UN "BRAVO RAGAZZO" NON È UN "RAGAZZO BRAVO"

P. Gerardo Santella 15 Febbraio 2023
UN "BRAVO RAGAZZO" NON È UN "RAGAZZO BRAVO"

Chi ha studiato anche solo un po’ di inglese scolastico, sa che una delle prime regole della sua scrittura prescrive che l’aggettivo precede sempre il nome a cui si riferisce. Non è l’unica lingua europea che si comporta così. Ma in italiano l’aggettivo non ha una posizione fissa: può precedere o seguire il nome.

Spesso non cambia nulla. Posso dire un interessante romanzo, ma anche un romanzo interessante.

Però in alcuni casi il significato della frase cambia a seconda che l’aggettivo sia a destra o a sinistra del nome.

Un esempio è nel titolo che abbiamo dato a questo articolo: un bravo ragazzo ha il senso di un ragazzo buono, educato, disponibile; in un ragazzo bravo lo stesso aggettivo attiene a qualità diverse: la conoscenza e la competenza negli studi o in una attività pratica.

Allo stesso modo un vecchio amico è un amico che conosciamo da molto tempo, un amico vecchio è uno di età avanzata;  un’unica maestra è quella, come nelle scuole elementari di un tempo, che da sola insegnava tutte le discipline scolastiche; una maestra unica ne mette in rilievo l’eccezionalità della sua professione.
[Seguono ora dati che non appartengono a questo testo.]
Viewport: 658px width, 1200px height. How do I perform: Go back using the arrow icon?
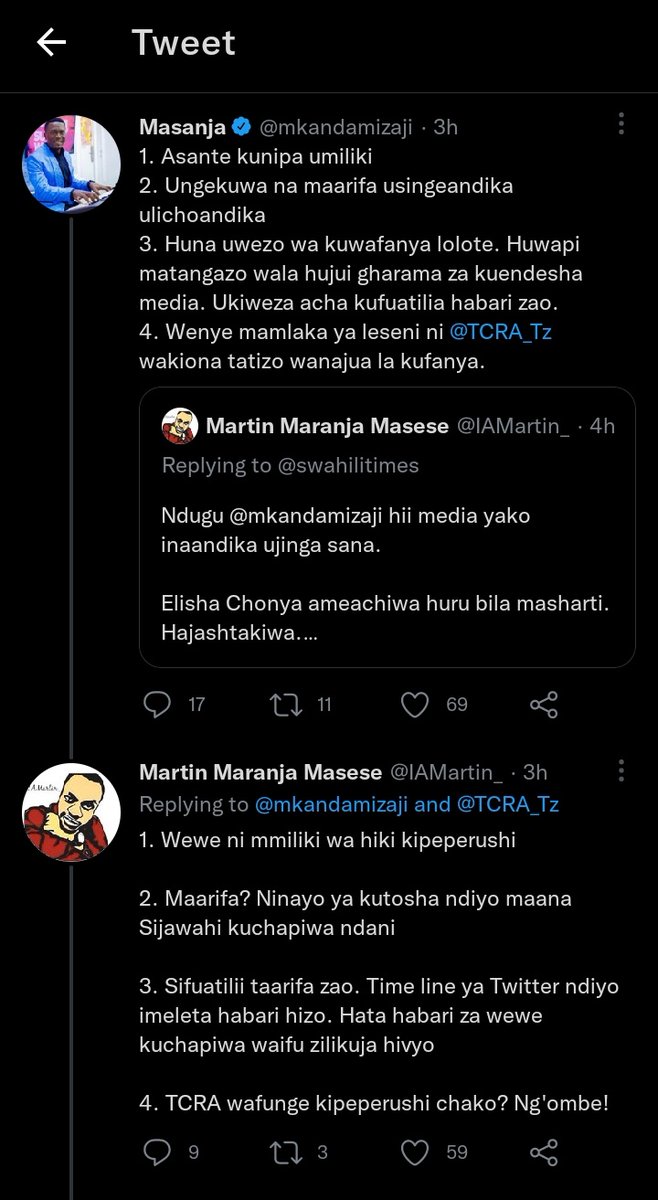[51, 42]
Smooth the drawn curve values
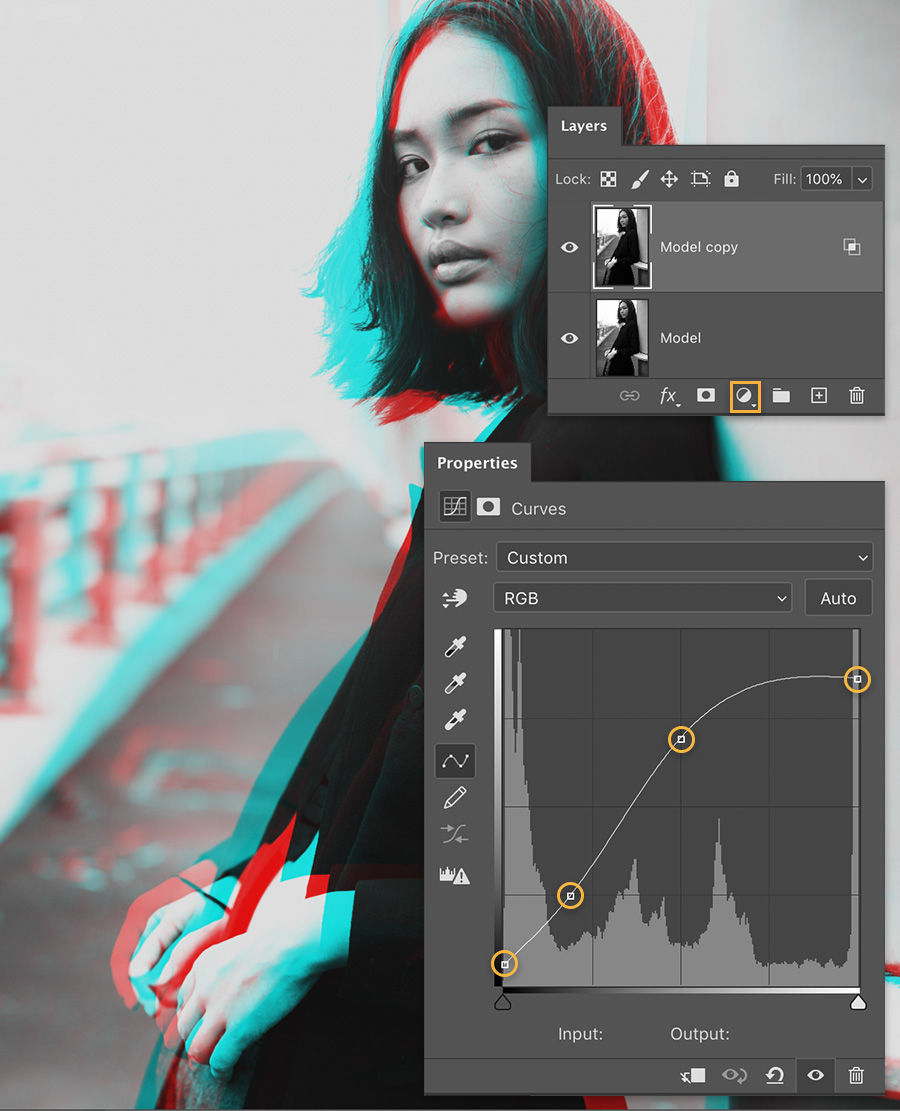Screen dimensions: 900x1111 tap(455, 833)
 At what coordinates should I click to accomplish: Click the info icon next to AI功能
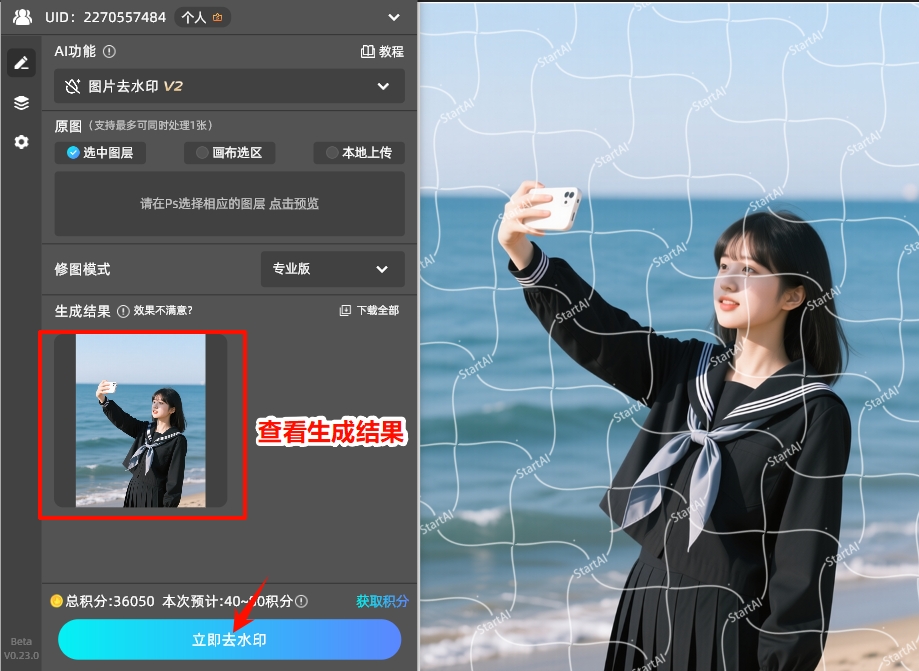pyautogui.click(x=107, y=51)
In generale possiamo dire che vanno preposti gli aggettivi qualificativi (bella giornata, duro lavoro, lunga attesa), posposti invece quelli che restringono o specificano l’insieme indicato dal nome (la lingua italiana, il cinema francese, un pittore astratto). Avvertiamo solo che i primi ammettono di essere dislocati anche dopo il nome, i secondi no. Chi direbbe l’italiana lingua o il francese cinema?
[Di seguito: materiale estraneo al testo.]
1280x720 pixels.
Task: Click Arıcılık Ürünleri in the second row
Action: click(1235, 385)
E i letterati, che uso fanno dell’aggettivo?

La loro scelta di collocazione non è mai casuale, ma sempre funzionale al discorso narrativo o poetico.

Un solo esempio, ripreso da Meriggiare pallido e assorto, una delle più famose poesie di Eugenio Montale, in cui il poeta, sullo sfondo del paesaggio delle Cinque Terre liguri, in una afoso meriggio d’estate, medita sul senso della vita, paragonata a un seguitare lungo una muraglia / che ha in cima cocci aguzzi di bottiglia.

Nel testo l’aggettivo qualificativo è sempre anteposto: rovente muro, rosse formiche, minuscole biche, tremuli scricchi, calvi picchi, triste meraviglia. Una modalità stilistica per mettere in primo piano la qualità dell’oggetto, che in questo caso è sempre negativa, rispetto all’oggetto stesso. C’è differenza, ad esempio, tra muro rovente e rovente muro.

Nel primo caso si pone l’accento sulla categoria dei muri nell’ambito dei quali si individua la categoria dei muri roventi. Nel secondo caso invece si parte dall’insieme delle “cose roventi” nell’ambito delle quali si individua la categoria dei muri. Gli aggettivi preposti ai nomi in questo caso contribuiscono a formare una dimensione di aridità, asprezza, morte che avvolge la monotonia della chiusa condizione esistenziale e svela l’illusorietà dei segni di vita che sembrano animare lo spazio naturale.